After she finishes her business, we head back in. I can tell that she is just as excited about the sunrise as I am. But unlike me, she doesn't really want to be alone. She runs around the room (no cries or pants or whimpers, thankfully) and begins to play with her basket of toys. I opened my book and began to read, trying hard to ignore my companion. I didn't want to give her any unnecessary attention. But suddenly, without warning, she leaps into my lap, licks my face, lays down on her back, and stares up at me.

At first, I was rather put out. Wasn't she quite presumptuous? I mean, I am not a dog person, and I am fine with that. But, she didn't move. She lay there, belly-up, looking at me without a flinch. Now I know that most of you are thinking, "she just wanted a belly-rub". And you may be right. She did get her belly-rub, don't worry. But the funny thing was that, as I thought about it later, she didn't look at me with a question on her face like "hey, will you please scratch here." She looked at me with a statement: "You will be my friend." It wasn't with arrogance or vengeance or spite. It was a simple look that stated a simple truth. I just stared back at her sort of dumbfounded.

And so, now, I have a dog friend. I'm not buying her a Christmas present yet or anything, but I still have a dog friend.

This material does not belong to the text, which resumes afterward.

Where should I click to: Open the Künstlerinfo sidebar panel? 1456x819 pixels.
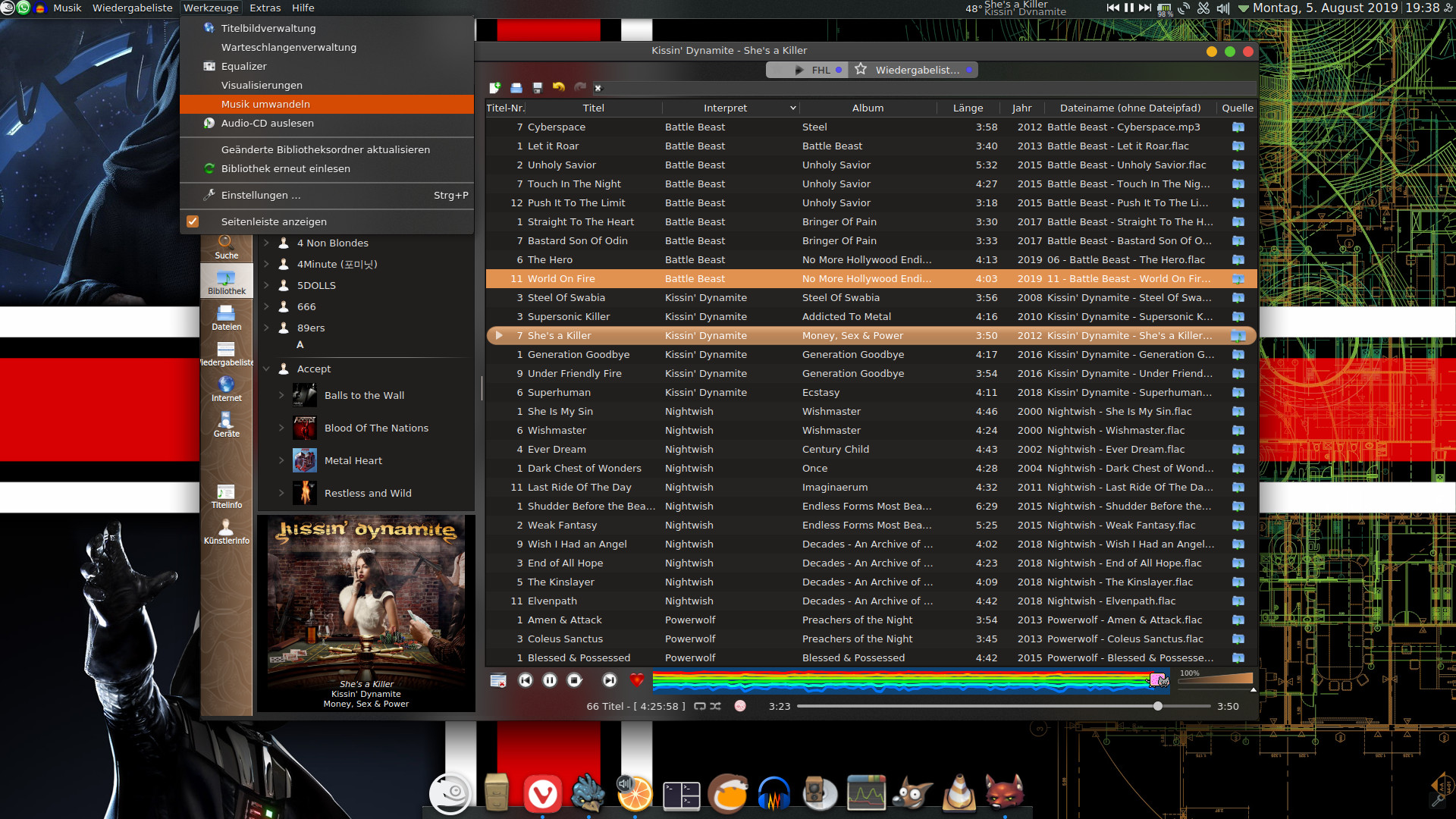[226, 532]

Sometimes when I think about that few moments with Ms. Bea, I think about Jacob wrestling with God and crying out, "I will not let you go until you bless me!" I think of his claim to the covenant promises of his fathers. I think of his boldness toward His Caregiver. And I think of Ms. Bea.

Or sometimes I think that Ms. Bea is very much like another Hound of Heaven that I know...and I am glad that she chose to be my friend.